* [Work required]
Return the lines of the records below unchanged, starting with the line that contains "Task: Select the third 'Text here' heading" and going on through the line that contains "Action: point(1421,774)", both of those lines included.

* [Extracted data]
_ _ _ _

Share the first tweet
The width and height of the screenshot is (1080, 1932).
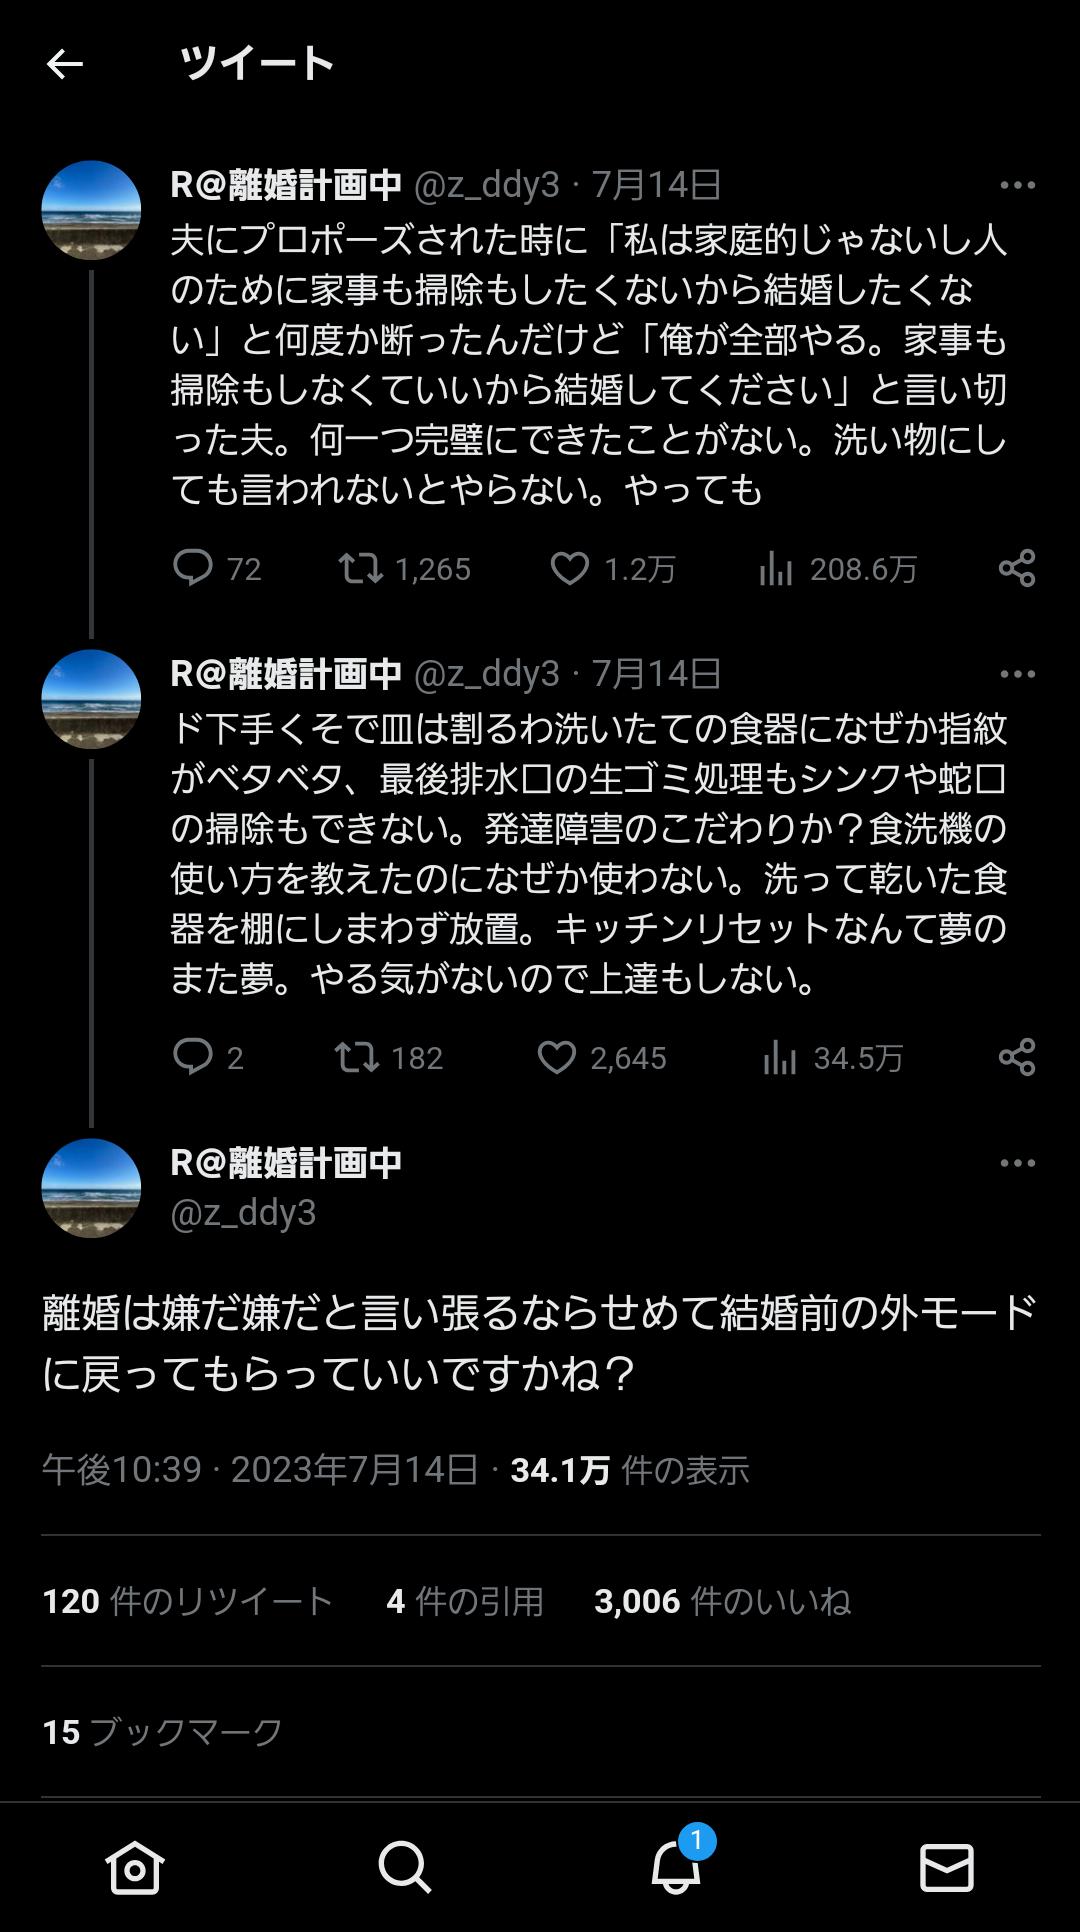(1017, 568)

_ _ _ _

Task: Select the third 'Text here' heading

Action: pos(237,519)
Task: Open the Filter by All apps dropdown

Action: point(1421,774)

_ _ _ _

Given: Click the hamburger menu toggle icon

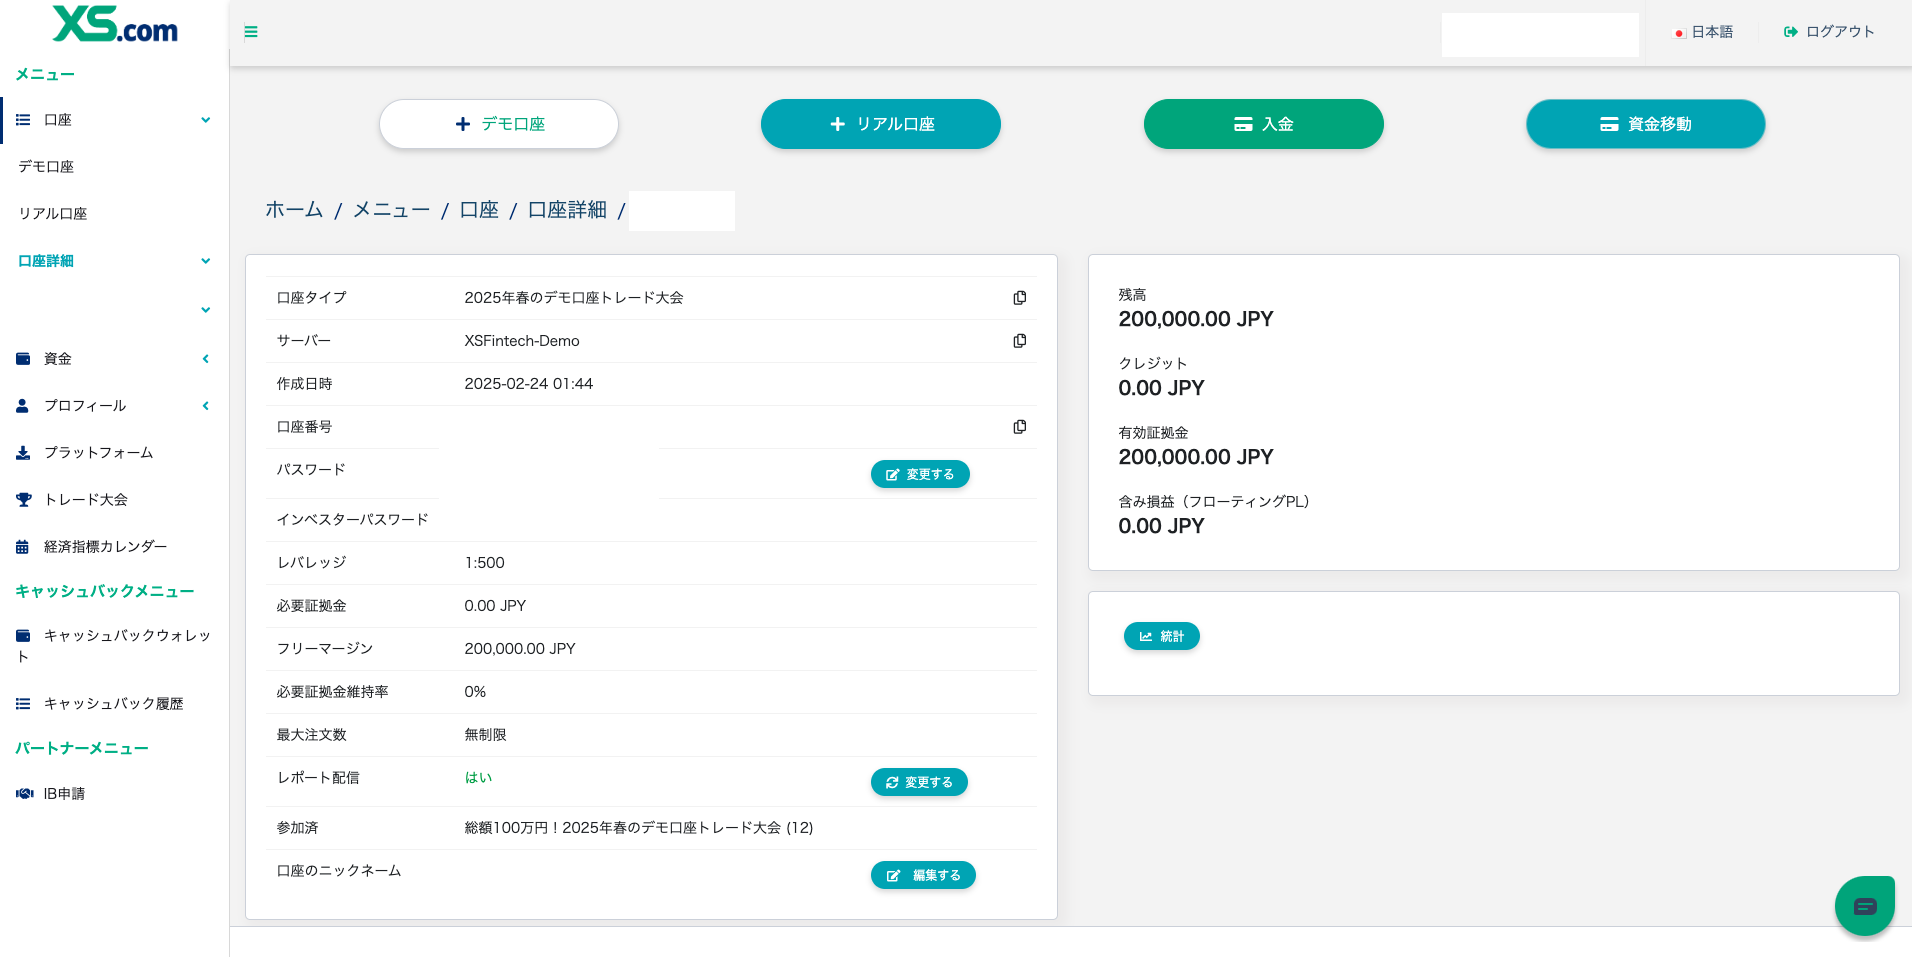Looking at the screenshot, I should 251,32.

_ _ _ _

* [Task answer]
Task: Select the third 'Text here' heading

Action: pos(237,519)
Task: Open the Filter by All apps dropdown

Action: point(1421,774)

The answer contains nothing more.